Synergy (See #3)(20)
My father glanced at his side to her. The wind was forcefully blowing her hair behind her, but she didn’t squint her eyes; instead, she stared calmly at the demon. The evil image it had displayed vanished, and beauty returned. I could swear I could see compassion in its eyes. Monroe stepped forward and whispered words that I knew to be Latin. The angel scowled at her, then vanished into thin air.
My chest was rising and falling so fast that I hurt. The panic hurt. My father’s image turned to me. I saw sympathy in his eyes. He let his hand rest on my shoulder. He didn’t say a word or show me anything, but I heard him loud and clear. He was telling me to go, that my time to leave had come.
“How?” I whispered as I caught my breath. No answer came, just the thought that it would be soon; my escape, my fate was here. He vanished, leaving only his guitar gently playing in the background.
I looked nervously from Madison to Monroe, then I remembered where Draven was. “We have to go back. What if... what if...” I couldn’t say it. I couldn’t think the thought that Silas had killed Draven after we left The Realm.
Monroe walked slowly to me. “He’ll be here soon.”
“Who?” I asked in a panicked tone.
“He didn’t kill him,” Monroe said calmly.
Good to know. “Monroe, was that your dad?” I asked.
She refused to answer. “Did you kill him?” I pushed.
She looked down. “No.”
“What did you say?” I asked her.
“Just to leave you alone,” Monroe said as she knelt down and picked up part of a broken lamp.
“I...I...I can’t process this,” Madison said, looking at me.

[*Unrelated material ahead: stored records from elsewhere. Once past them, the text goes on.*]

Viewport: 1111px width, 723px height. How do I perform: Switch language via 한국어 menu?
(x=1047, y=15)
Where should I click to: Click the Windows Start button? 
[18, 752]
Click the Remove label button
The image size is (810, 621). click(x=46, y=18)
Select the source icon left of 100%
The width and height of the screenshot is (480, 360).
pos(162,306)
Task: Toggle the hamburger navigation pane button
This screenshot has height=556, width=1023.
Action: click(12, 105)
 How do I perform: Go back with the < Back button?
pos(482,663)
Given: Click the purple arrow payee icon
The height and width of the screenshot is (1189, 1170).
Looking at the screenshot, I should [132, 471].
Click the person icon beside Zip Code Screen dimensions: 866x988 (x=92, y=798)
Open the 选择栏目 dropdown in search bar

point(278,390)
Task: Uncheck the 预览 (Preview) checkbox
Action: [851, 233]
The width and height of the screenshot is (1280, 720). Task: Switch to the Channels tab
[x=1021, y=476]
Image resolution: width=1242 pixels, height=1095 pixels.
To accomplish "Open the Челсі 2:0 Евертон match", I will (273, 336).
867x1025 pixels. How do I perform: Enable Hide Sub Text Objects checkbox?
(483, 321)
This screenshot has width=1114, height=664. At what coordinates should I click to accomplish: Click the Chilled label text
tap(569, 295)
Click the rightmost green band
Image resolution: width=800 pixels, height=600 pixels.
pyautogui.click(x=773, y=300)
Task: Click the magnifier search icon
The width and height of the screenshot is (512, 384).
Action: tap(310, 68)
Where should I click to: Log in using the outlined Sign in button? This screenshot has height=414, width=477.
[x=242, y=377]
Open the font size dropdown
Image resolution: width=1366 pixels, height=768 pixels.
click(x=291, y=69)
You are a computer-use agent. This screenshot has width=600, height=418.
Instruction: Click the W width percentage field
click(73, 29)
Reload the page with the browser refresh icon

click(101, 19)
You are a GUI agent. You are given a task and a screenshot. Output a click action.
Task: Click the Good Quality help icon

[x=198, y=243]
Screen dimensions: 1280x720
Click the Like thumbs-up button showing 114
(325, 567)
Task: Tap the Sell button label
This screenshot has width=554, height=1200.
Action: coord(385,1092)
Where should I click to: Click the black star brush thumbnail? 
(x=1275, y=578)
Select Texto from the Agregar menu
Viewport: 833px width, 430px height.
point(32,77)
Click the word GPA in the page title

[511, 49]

“We just need to take a breath,” I said as I started to pick up the broken pieces of glass from the floor.
We’d seen a lot in The Realm; hell, we’d seen a lot here, but we’d never seen anything that dark, that evil, not in my house. I couldn’t think, and when I can’t think I have to move. I had this insane thought that I would be in trouble for making such a mess in the house. The fact that there was a devil’s trap on the floor, that I’d reached into men and pulled out darkness just moments ago, or the fact that I’d almost died twice today wasn’t my concern. All I could think to do was clean up the mess that the devil had made.
Madison stopped me and gripped her hands on my shoulders. “Stop cleaning. What now?! What do we do now?”
“I don’t know,” I whispered. “Help me clean. If I clean, I take away the memory of that thing.”
“Cleaning isn’t going to do that,” Madison said shortly.
“What do you want me to do? What do you want me to say?! That was the devil; I swear it was.” I glanced at Monroe. “The devil has those boys. He’s holding our way out, and my dad just told me to leave. I don’t know how to leave. I don’t know what to do,” I said with a voice that was laced in tears.
“Do you really think he’s the devil?” Madison whispered, glancing at Monroe. “What does that make her?”
I stepped back away from Madison. “An innocent child.” I walked slowly to Monroe, who looked up as I got closer.
“Monroe,” I said as calmly as I could, “I need you to be honest with me. Can your dad hurt you?” Even though she hadn’t admitted that the dark spirit was her father, I couldn’t help assuming that he was, or at the very least that he’d lead to her father.
She looked down. “Only if I let him.”
“Can ... can that demon come back here? Now that he knows you’re here, will he come back?”
She slowly raised her head. “We won’t see him here again.”
“But we’re going to see him again?”
Her eyes told me yes.
“How do we leave, Monroe?”
“They’re coming,” she said as she looked down at the broken glass she had in her hands and turned to go to the kitchen to throw it away.
“Who’s ‘they’?” Madison asked.
“I don’t know. I just hope Austin beats them here.”
“We need to talk to Silas. He knows something. I bet you money he does,” Madison demanded.
“Did you not see the way Draven looked at me? How hurt and angry he was when Silas helped me in The Realm?”
“He wasn’t angry that he saved your life. He was angry that he couldn’t.”
“How do you know that?”
“I felt him. His emotions. He was grateful for Silas. Mad at himself.”
Perfect. Not. “Well, that’s the last thing I need him to feel.”
At that moment, the kitchen door opened. Draven was there. All alone. His eyes found me across the room. Even though he was trying to hide it, I could tell he was furious. He walked through the kitchen, and when he reached the threshold, he saw the damage, the pentagram across the floor. I stared right at him, not hiding anything. I let him see the evil angel that was here. I let him see Monroe make him leave. Draven tightened his jaw, then walked past me and up the stairs.
I looked at Madison. “What emotion does he have now?”
“Grief.”
Panic came over me. She moved her head from to side-to-side. “Not like death. Like a broken heart.” Madison bit her lip, then said, “You guys go work this out. I’ll clean this up, keep an eye on Monroe.”